• _Extracted data entries_:
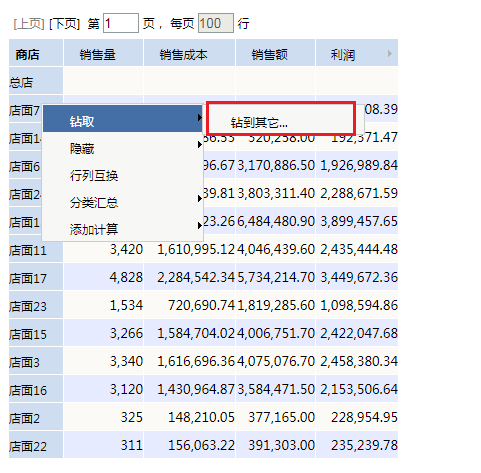Image resolution: width=481 pixels, height=473 pixels.
Task: Click the arrow icon in 利润 header
Action: 389,53
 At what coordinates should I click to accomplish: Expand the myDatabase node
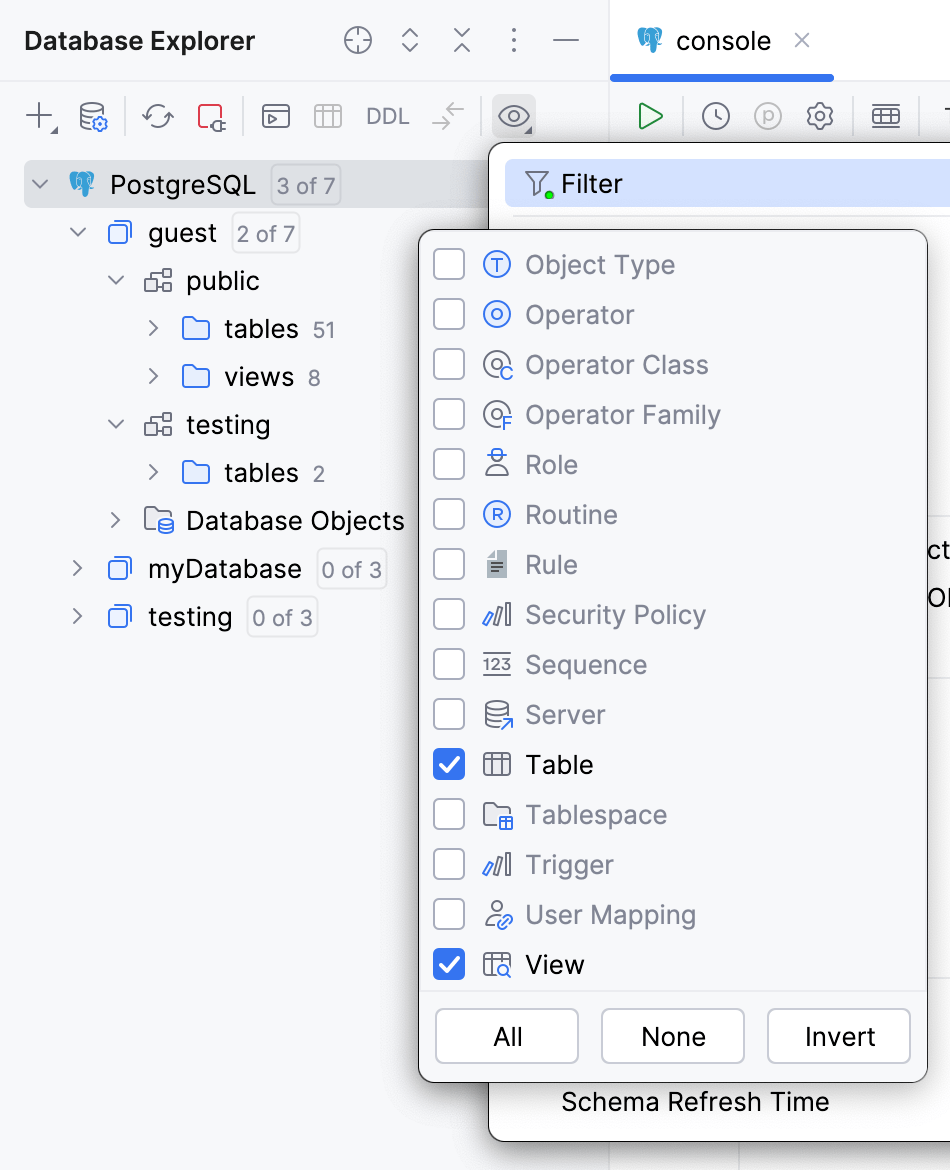click(x=78, y=568)
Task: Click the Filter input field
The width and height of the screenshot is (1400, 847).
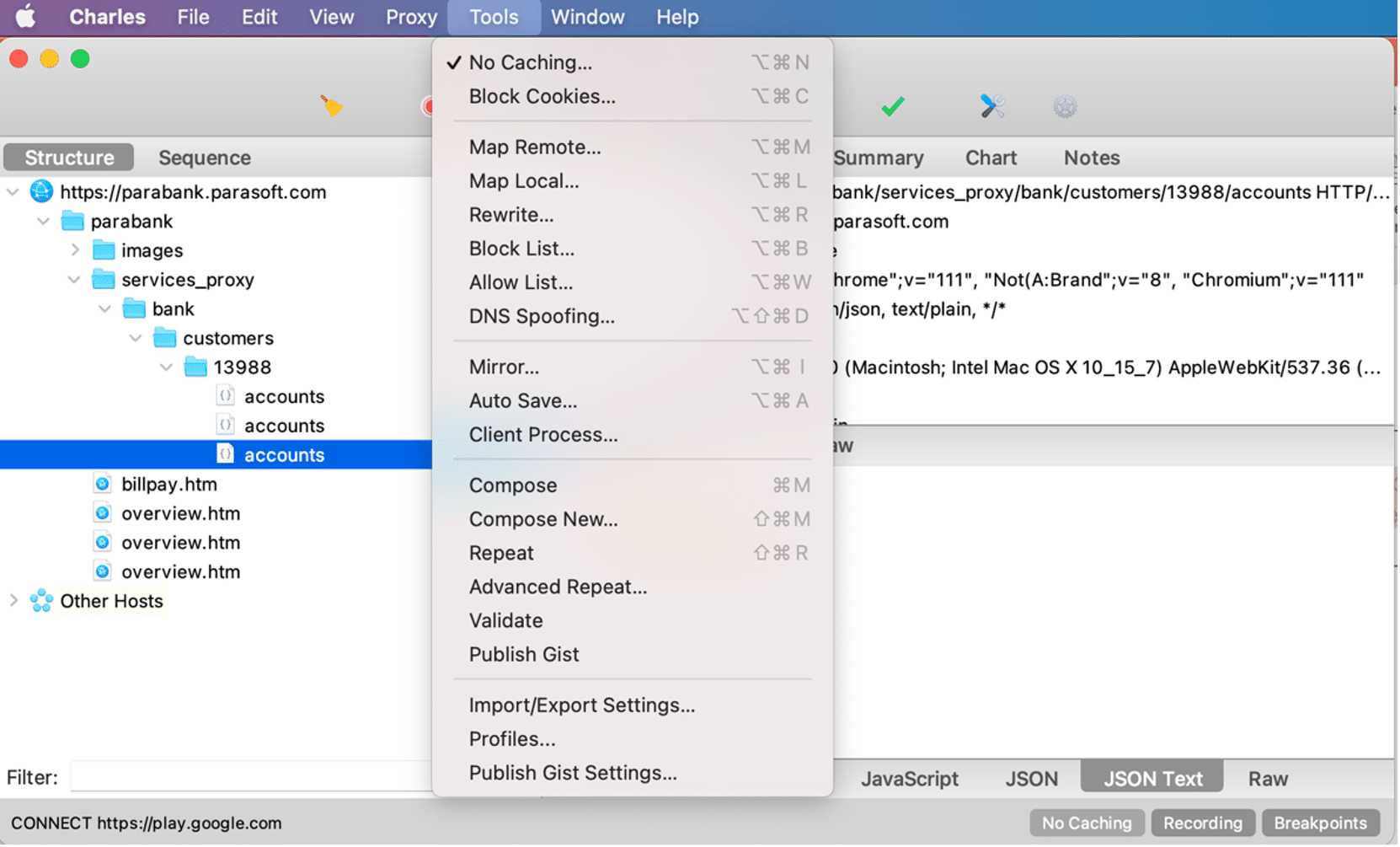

• _EXERCISE OBJECTIVE_: From the line with "Task: Click the Filter input field" through the final line of the records above, return each line exactly and nothing else. Pictures are to be skipped.

• _RESPONSE TO THE TASK_:
Task: Click the Filter input field
The width and height of the screenshot is (1400, 847).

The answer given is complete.